WHAT THIS TASK INVOLVES: What is needed is an exact copy of all the records, written out in full.

ENTRIES SUPPLIED:
== Segment start ==

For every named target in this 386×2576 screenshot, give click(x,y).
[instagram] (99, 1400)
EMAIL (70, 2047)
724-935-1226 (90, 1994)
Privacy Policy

== Segment end ==

COMPLETED TASK:
For every named target in this 386×2576 screenshot, give click(x,y).
[instagram] (99, 1400)
EMAIL (70, 2047)
724-935-1226 (90, 1994)
Privacy Policy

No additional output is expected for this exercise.